In deze zaak heeft de kantonrechter van de Rechtbank Noord-Holland op 14 juli 2021 uitspraak gedaan in een geschil tussen Flightright GMBH, een rechtspersoon naar Duits recht, en KLM Cityhopper B.V. De zaak betreft een vordering van Flightright, die de rechten van een passagier heeft gecedeerd, tegen de vervoerder KLM Cityhopper B.V. De passagier had een vlucht geboekt van Hannover naar Willemstad via Amsterdam-Schiphol, die op 17 maart 2018 werd geannuleerd. Flightright vorderde compensatie op basis van de Europese Verordening (EG) nr. 261/2004, die regels vaststelt voor compensatie en bijstand aan luchtreizigers bij annuleringen en vertragingen. De vervoerder betwistte de vordering en voerde aan dat de annulering het gevolg was van buitengewone omstandigheden, namelijk slechte weersomstandigheden die de capaciteit van de luchthaven Schiphol beperkten.

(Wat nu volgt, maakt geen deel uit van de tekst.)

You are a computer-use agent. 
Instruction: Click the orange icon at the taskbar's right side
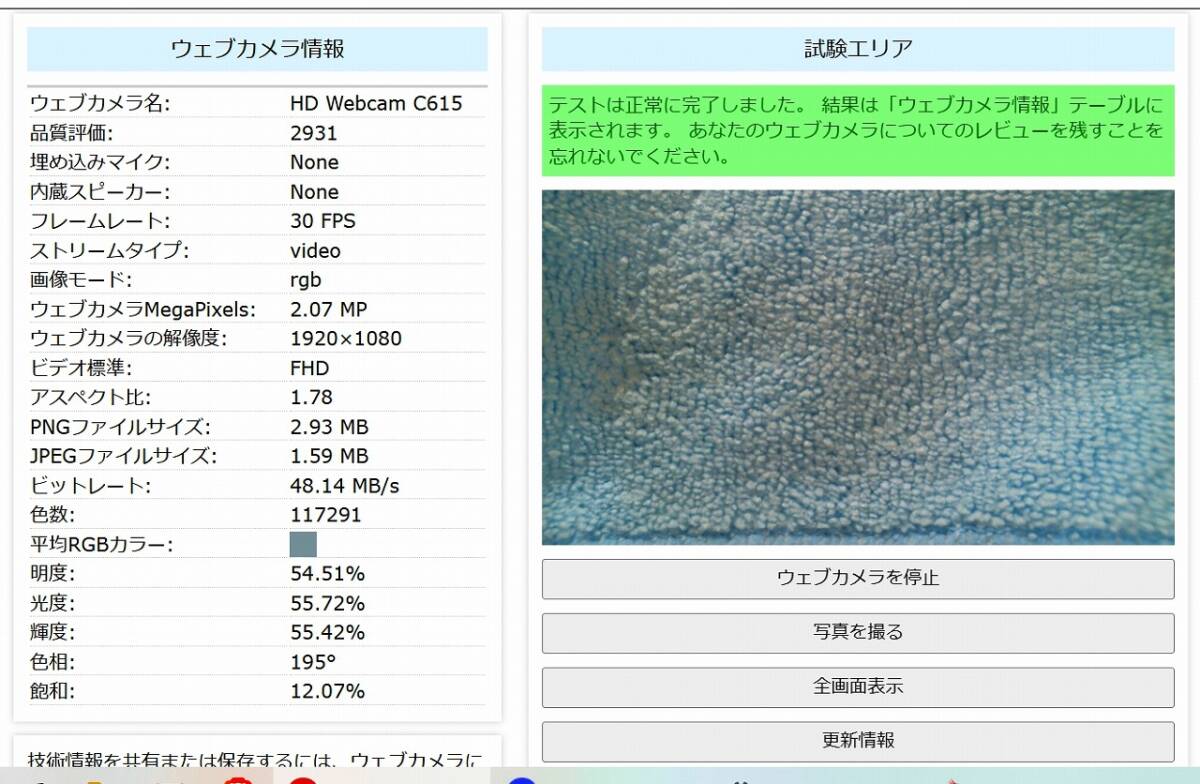click(x=952, y=780)
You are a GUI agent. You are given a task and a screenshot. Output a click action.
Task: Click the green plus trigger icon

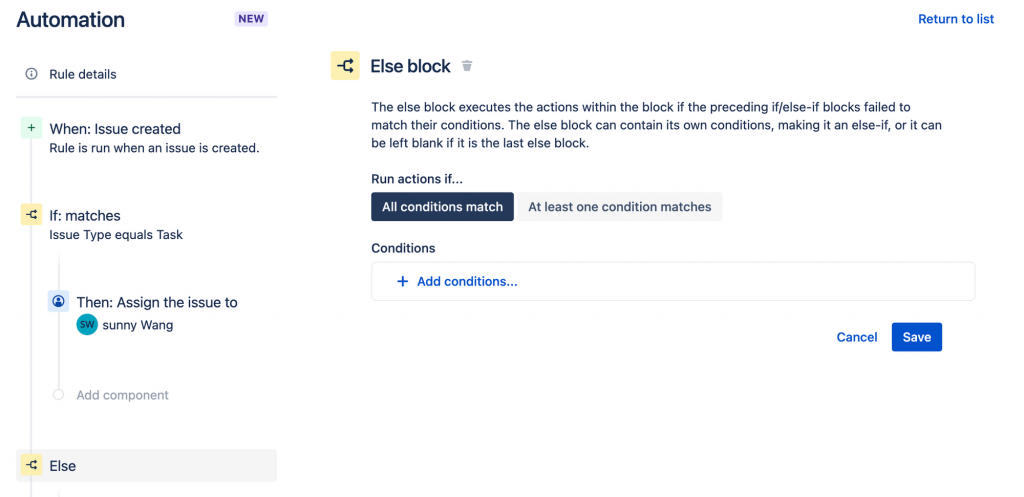point(31,128)
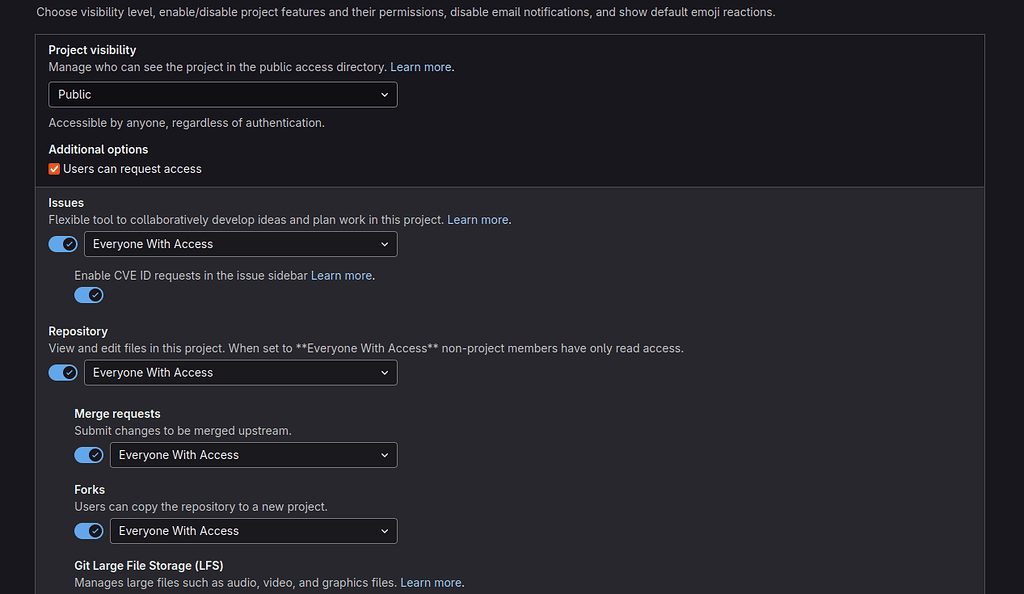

De kantonrechter heeft vastgesteld dat de vervoerder voldoende heeft aangetoond dat de annulering van de vlucht het gevolg was van buitengewone omstandigheden, zoals extreme weersomstandigheden die de luchtverkeersleiding noopten tot capaciteitsreductie. De rechter oordeelde dat de vervoerder niet verantwoordelijk kon worden gehouden voor de annulering, aangezien deze omstandigheden niet inherent waren aan de normale uitoefening van de activiteiten van de luchtvaartmaatschappij. De kantonrechter wees de vordering van Flightright af en stelde dat de proceskosten voor rekening van Flightright komen, omdat deze ongelijk kreeg in de procedure.
De beslissing van de kantonrechter benadrukt het belang van de rol van de luchtverkeersleiding en de noodzaak voor luchtvaartmaatschappijen om te kunnen reageren op onvoorziene omstandigheden zoals slechte weersomstandigheden. De uitspraak bevestigt dat luchtvaartmaatschappijen in dergelijke situaties niet automatisch aansprakelijk zijn voor compensatie aan passagiers, mits zij kunnen aantonen dat zij alle redelijke maatregelen hebben genomen om annuleringen te voorkomen.